PP-Suite auch bei Burschenschaft Frankonia in Erlangen
Nach BR/NN-Informationen fand eine solche PP-Suite aber nicht nur im Februar bei der Germania in Erlangen statt, sondern am 12. November des vergangenen Jahres auch bei der Burschenschaft Frankonia. Deren Mitglieder duellierten sich demnach mit Burschen der Alten Breslauer Burschenschaft der Raczeks zu Bonn.
Ein Burschenschaftler schrieb intern als Fazit zu dieser PP-Suite: "Es hat mich wirklich außerordentlich gefreut, dass insbesondere so viele ältere Herren zur PP am vergangenen Samstag auf dem Frankenhaus erschienen sind.
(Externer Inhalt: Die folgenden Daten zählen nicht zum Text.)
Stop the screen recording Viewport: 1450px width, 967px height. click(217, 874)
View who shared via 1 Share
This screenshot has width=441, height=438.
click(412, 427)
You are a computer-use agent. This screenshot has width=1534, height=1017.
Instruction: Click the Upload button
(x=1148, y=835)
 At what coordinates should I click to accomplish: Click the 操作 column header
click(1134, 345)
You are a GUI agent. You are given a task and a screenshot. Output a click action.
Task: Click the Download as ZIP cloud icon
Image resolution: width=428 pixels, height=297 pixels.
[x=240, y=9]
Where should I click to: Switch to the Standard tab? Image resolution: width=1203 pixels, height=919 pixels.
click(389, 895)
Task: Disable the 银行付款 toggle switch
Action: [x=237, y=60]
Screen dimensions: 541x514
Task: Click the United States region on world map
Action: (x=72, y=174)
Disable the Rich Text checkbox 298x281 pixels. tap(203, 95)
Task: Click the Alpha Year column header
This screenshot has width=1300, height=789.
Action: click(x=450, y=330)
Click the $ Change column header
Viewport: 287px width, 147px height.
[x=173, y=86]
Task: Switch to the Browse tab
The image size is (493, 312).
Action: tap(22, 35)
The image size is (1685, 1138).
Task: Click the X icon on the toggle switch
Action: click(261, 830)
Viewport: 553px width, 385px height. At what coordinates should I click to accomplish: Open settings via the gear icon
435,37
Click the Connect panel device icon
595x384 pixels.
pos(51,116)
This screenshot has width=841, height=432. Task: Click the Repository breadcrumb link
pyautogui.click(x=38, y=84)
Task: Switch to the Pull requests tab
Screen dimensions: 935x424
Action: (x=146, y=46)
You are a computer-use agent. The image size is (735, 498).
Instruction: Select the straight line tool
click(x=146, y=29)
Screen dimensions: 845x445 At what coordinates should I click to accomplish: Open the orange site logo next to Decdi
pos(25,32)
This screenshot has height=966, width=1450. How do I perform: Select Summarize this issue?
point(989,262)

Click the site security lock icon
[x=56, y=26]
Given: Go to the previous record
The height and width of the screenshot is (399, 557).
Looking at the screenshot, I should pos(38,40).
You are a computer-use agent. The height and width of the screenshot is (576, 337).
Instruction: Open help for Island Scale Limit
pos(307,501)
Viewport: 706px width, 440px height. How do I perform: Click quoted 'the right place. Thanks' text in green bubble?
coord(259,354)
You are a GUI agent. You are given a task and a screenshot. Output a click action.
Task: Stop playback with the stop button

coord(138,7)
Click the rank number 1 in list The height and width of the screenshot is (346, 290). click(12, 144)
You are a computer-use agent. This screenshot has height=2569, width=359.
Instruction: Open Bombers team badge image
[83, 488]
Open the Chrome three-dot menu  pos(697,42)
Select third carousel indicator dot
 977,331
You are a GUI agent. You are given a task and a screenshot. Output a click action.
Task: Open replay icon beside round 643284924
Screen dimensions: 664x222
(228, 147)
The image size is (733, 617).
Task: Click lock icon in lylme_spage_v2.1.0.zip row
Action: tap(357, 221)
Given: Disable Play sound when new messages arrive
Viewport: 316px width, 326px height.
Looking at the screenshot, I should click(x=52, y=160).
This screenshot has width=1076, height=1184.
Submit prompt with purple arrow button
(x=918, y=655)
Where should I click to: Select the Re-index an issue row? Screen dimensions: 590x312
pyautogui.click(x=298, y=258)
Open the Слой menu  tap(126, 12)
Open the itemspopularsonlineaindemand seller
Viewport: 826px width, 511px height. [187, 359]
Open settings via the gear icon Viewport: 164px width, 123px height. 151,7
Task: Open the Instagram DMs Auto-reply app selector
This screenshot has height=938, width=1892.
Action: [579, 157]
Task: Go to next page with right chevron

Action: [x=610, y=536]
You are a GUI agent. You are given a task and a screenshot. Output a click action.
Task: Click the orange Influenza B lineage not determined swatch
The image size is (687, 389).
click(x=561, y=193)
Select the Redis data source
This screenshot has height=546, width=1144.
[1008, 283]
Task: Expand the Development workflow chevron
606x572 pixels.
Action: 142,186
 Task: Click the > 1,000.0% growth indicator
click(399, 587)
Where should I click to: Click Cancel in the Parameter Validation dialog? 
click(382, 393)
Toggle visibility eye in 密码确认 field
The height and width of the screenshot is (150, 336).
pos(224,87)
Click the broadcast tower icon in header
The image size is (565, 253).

Es war wirklich eine gute Stimmung". Die Erlanger Frankonia wurde vom Bayerischen Verfassungsschutz wegen Rechtsextremismus beobachtet und gehört dem rechten Dachverband "Deutsche Burschenschaft" (DB) an.
Burschenschaften befürchten Ermittlungen
Der Erlanger Grünen-Stadtrat Dominik Sauerer beobachtet die Burschenschaften in der Hugenottenstadt schon seit Langem. Auch er hat von der PP-Suite bei der Frankonia Kenntnis erlangt: "Bei dieser Veranstaltung war auch mindestens ein Mitglied des Landesvorstands der AfD-Jugendorganisation "Junge Alternative" mit Bezügen zur rechtsextremen Identitären Bewegung eingeladen", sagt Sauerer. Bei dieser Veranstaltung ist laut BR/NN-Informationen aber niemand schwer verletzt worden.
Die Burschenschaftler sehen derzeit mit Bangen den Ermittlungsergebnissen von Polizei und Staatsanwaltschaft entgegen. Sie befürchten, dass sich die Einschätzung zur Rechtslage von Mensuren grundlegend ändern könnte. "Die Meinungen haben sich seit den 50-er Jahren verändert", schreibt einer in einem internen Chat.
Der Artikel war Stand 3. März 2023 und wurde am 10. Dezember2024 aktualisiert. Das Ermittlungsverfahren wurde zwischenzeitlich nach § 170 Abs. 2 StPO eingestellt. Überschrift und Teaser-Text des Artikels wurden daraufhin angepasst.